Accordingly, May is when we switch house dressings at the Institute, from vinaigrette to chive buttermilk dressing. Something about buttermilk just says summer. In the upper Midwest where some of us are from, summer can be said to be almost here when kids start running around with a stalk of rhubarb and a salt shaker, or a streaky glass of fresh buttermilk.

The recipe for our dressing follows. While most recipes call for lots of mayo and just a splash of buttermilk, ours is mostly buttermilk—who’s afraid of the stuff, anyway? We also flavor it with chopped chives, which can be gathered in the wilds of many city parks—including Manhattan’s Central Park, where ours were foraged. Lemon juice adds a bright note, and we also use plenty of sea salt; though the dressing may end up a little on the salty side when you taste it, remember that you’re also salting a bale of lettuce leaves at the same time. The quantity of dressing is enough for two heads of Bibb lettuce, our summer favorite, and if you remember to make it a couple of hours before you serve it, the flavor of chives will penetrate every molecule of dressing.
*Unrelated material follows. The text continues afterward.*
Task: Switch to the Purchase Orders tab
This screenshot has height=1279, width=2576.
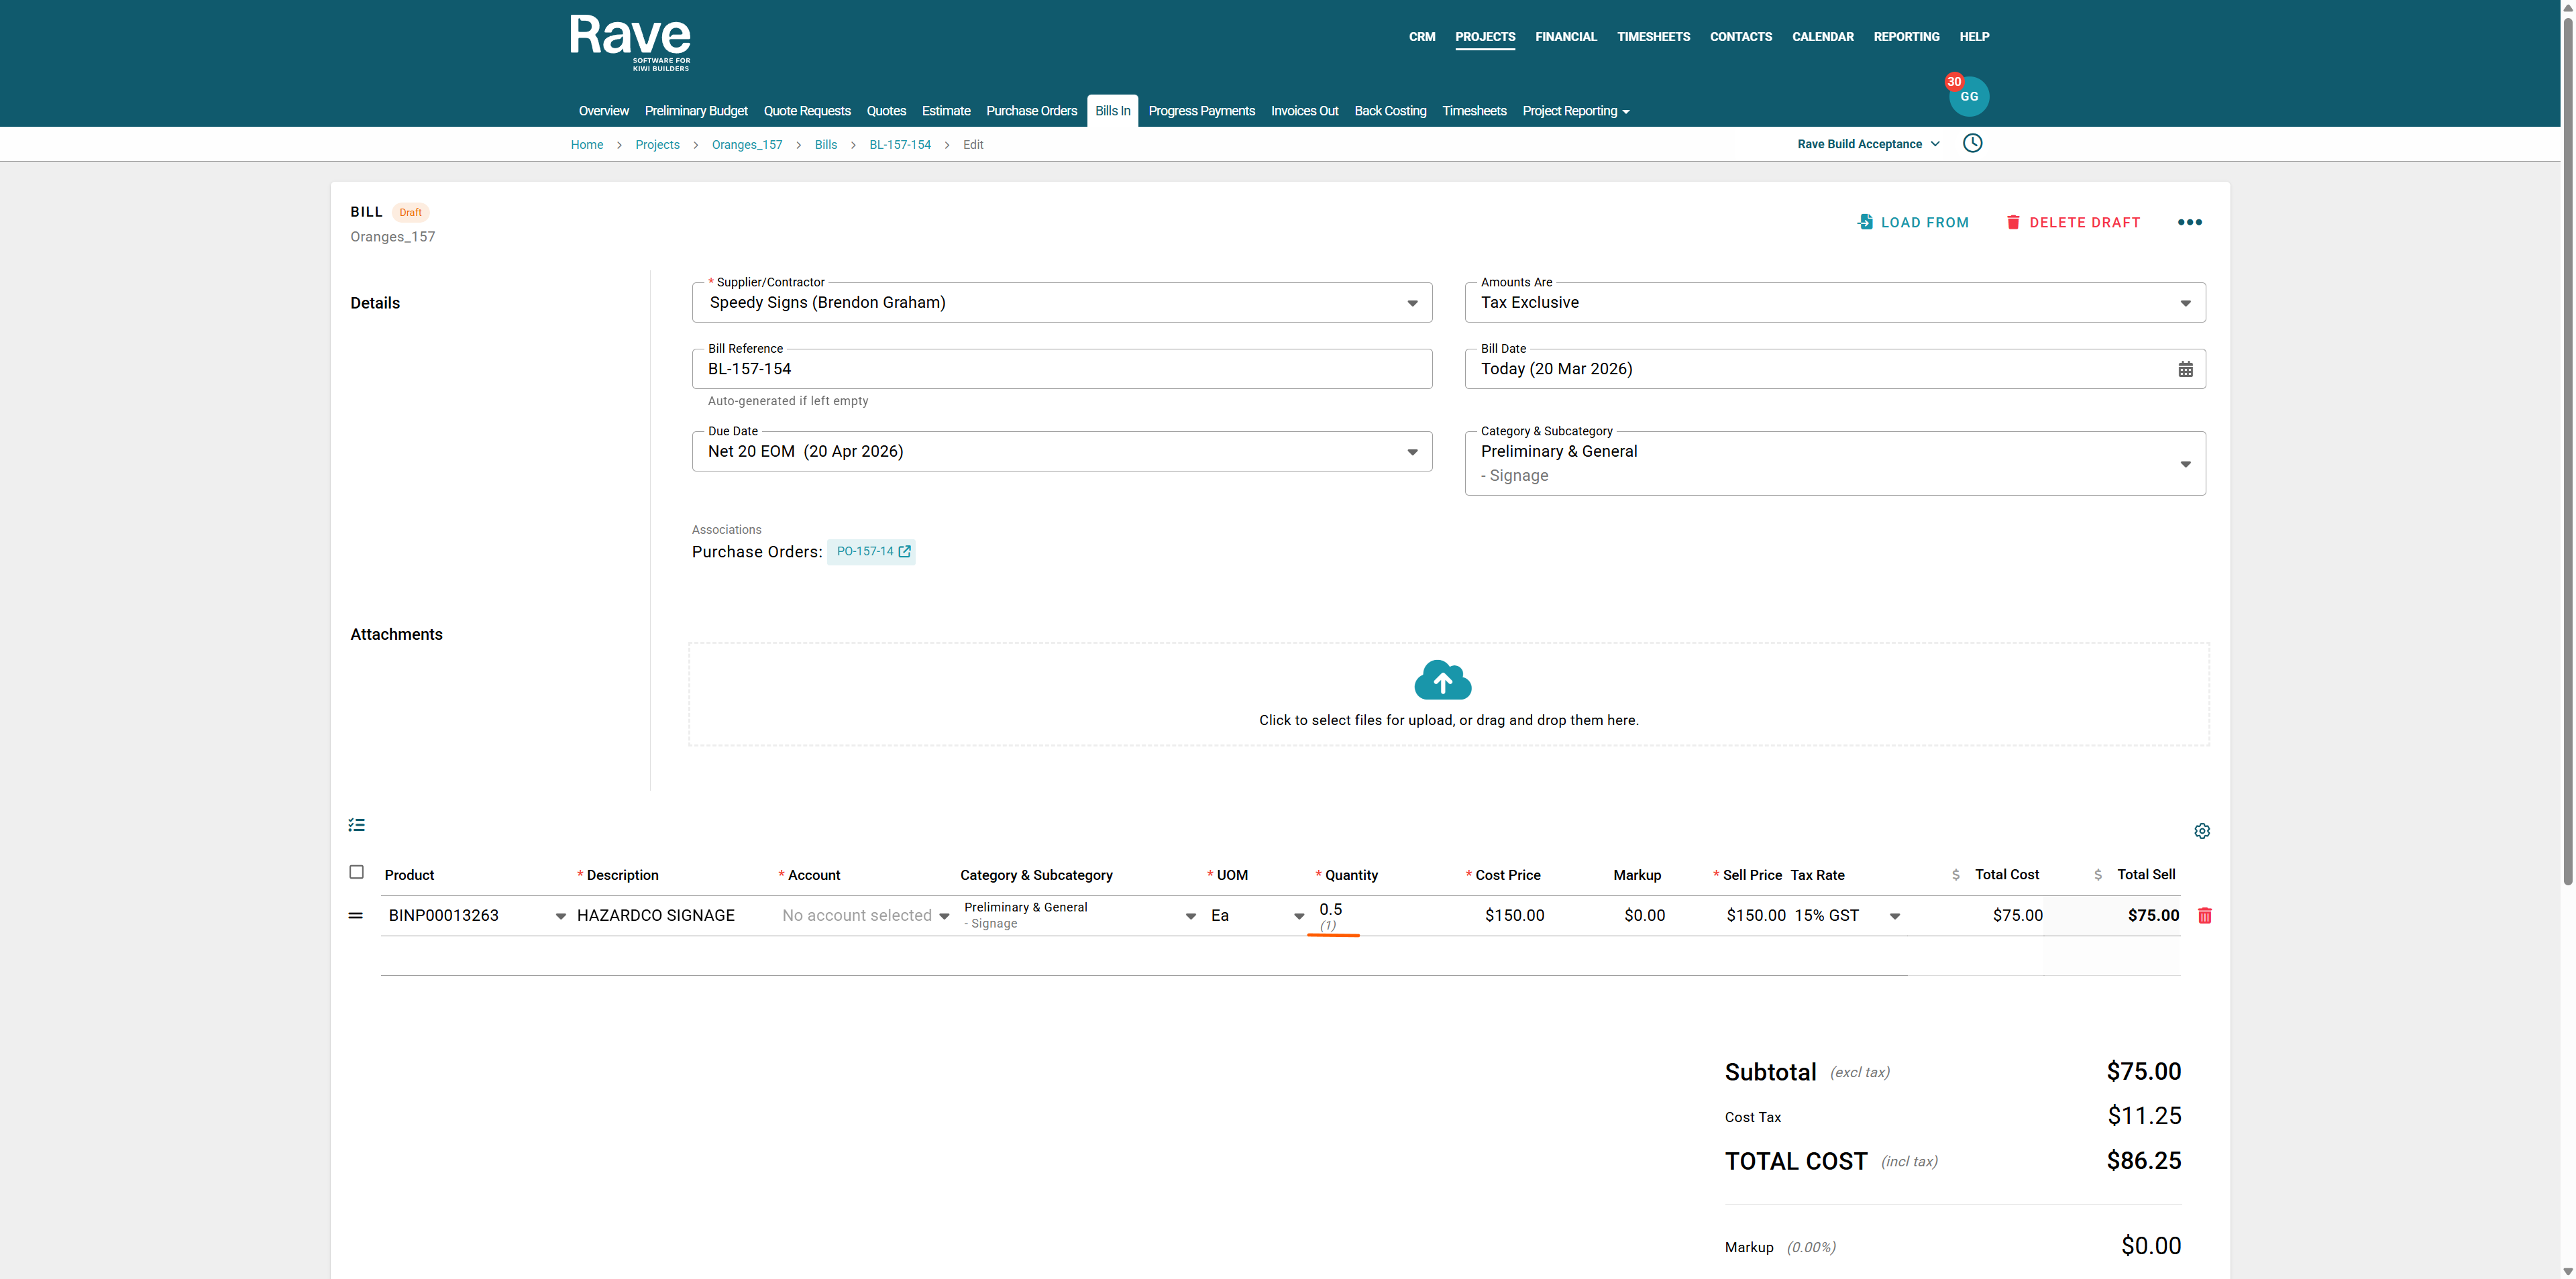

I.F.O.R.’s Buttermilk Dressing

2 tablespoons regular mayonnaise
3 tablespoons buttermilk
Juice of 1/2 lemon
1/2 teaspoon salt
freshly ground black pepper to taste
1 tablespoon chopped fresh chives

Place the mayonnaise and buttermilk in a deep bowl and mix thoroughly with a spoon. Pour lemon juice into the bowl, stirring continuously. Add salt, pepper, and chives, and whisk the dressing for a full minute, checking to make sure there are no lumps. Let it sit for an hour or two for the flavor to be extracted from the chives. Put your salad in a very large bowl and toss as you add the dressing, making sure that every leaf is coated. Serve with a glass of club soda or Chardonnay. Or even buttermilk, if you so desire.